Scraping tabular data with pdfplumber

I got distracted by this toot:

A bot that automatically does stock trades …

… by identifying trades being done by US politicians …

… who probably have inside (I.e. and thus basically illegal-to-act-upon) knowledge of market-moving government info …

… and doing the same trades

He’s up 20% since May 2022

The idea you can track insider trading through the financial disclosure reports of politicians is very appealing. I gave myself a weekend challenge to reproduce the trading strategy. Inevitably, I didn’t finish writing the bot, but I did find that extracting data from PDF tables has got easier since I last tried, so here are some notes.

Specifically: pdfplumber provides all the things you need. I found it somewhat difficult to follow the documentation; the most helpful thing is this walkthrough.

pdfplumber uses various heuristics that work remarkably well to infer cells of data.
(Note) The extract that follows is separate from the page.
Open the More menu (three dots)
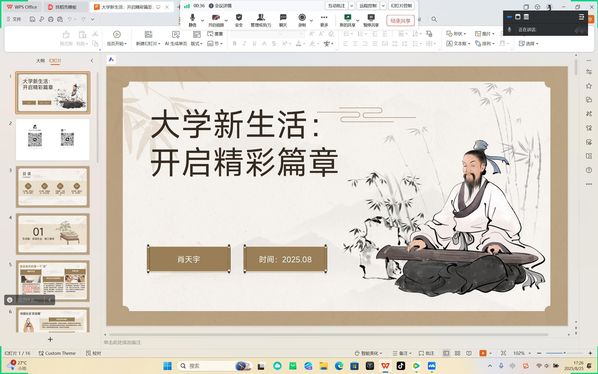The height and width of the screenshot is (374, 598). [x=324, y=20]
It looks for graphical elements, and failing that, looks for vertical (or horizontal) word alignments.

The table I’m interested in doesn’t have natural vertical delimiters: some of the rows have text that overflows into adjacent “cells”. You can see that in the “COMMENTS” section here:

"Periodic Transaction Report" of Jon Rutherford, showing two stock transactions

So I wrote code to:

find the header, which is present in all examples of this table;
find the vertical delimiters for that;
use those delimiter locations as explicit values for extracting cells from the rest of the table

Like this:

import pdfplumber
import re


def locate_table_columns(pdf_page):
    """
    Finds the coordinates of table columns on a PDF page.
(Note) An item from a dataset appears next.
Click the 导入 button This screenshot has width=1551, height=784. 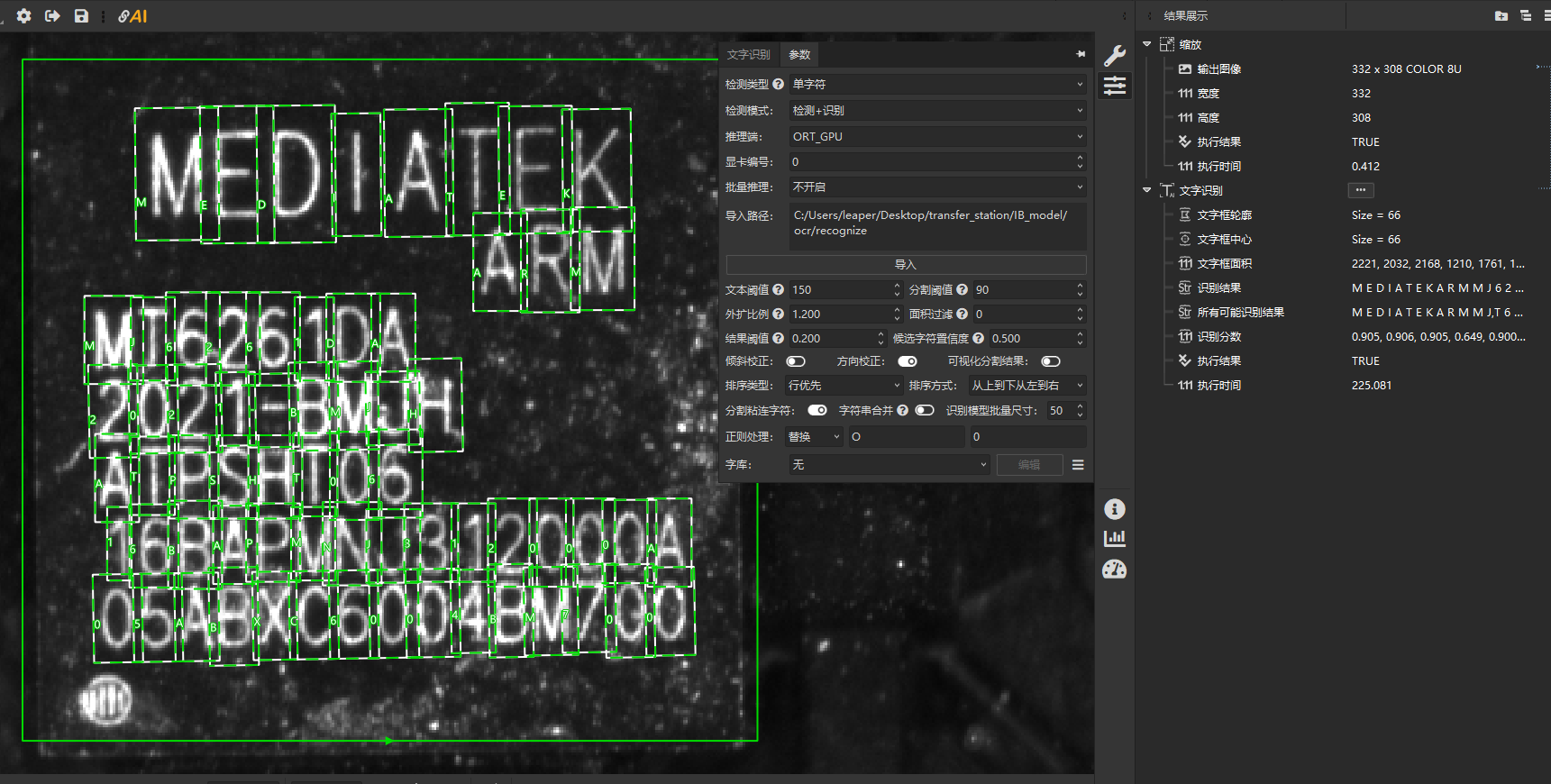(x=906, y=265)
    The function locates the words 'Owner' and '$200?' to define the bounds of the 
    header row, which helps in determining the columns' coordinates for table extraction.
    """

    words_on_page = pdf_page.extract_words()

    # Finding specific header keywords to locate the entire header row
    owner_header = next((word for word in words_on_page if word["text"] == "Owner"), None)
    value_header = next((word for word in words_on_page if "$200?" in word["text"]), None)

    if owner_header and value_header:
        # Extract a bounding box
        bbox = [owner_header["x0"], owner_header["top"], value_header["x1"], value_header["bottom"]]
        cropped_header = pdf_page.crop(bbox)

        # Find the bounding boxes of the words _within_ the header
        words_in_header = cropped_header.extract_words(
            keep_blank_chars=True, # do not tokenize on spaces, i.e. fit entire lines in 1 box
            y_tolerance=20,  # fit words wrapped over several lines in 1 box
        )
        column_coords = [round(word["x0"]) for word in words_in_header]
        return column_coords
    else:
        print("No table found on the page.")


def convert_pdf_to_csv(pdf_filename):
    with pdfplumber.open(pdf_filename) as pdf:
        for page in pdf.pages:
            column_coords = locate_table_columns(page)
            if not column_coords:
                continue

            extracted_table = page.extract_table(
                table_settings={
                    "vertical_strategy": "explicit",
                    "explicit_vertical_lines": column_coords,
                }
            )

Postscript 1: it turns out the automatic extraction of the text was actually good enough, and I didn’t need any of that.

Postscript 2: In the House of Representatives, there’s only 33 representatives in the last two years who registered buy and sell activity of the same stock. Seems like that might be the best indicator of insider trading, in which case it doesn’t feel like a particularly rich dataset. By that measure, the most active trader by far was Michael C. Burgess (Rep) with 32 buy/sell trades in the last two years. The fastest trader was Josh Gottheimer (Dem) who made a ~2% loss on Tesla in a 5 day period.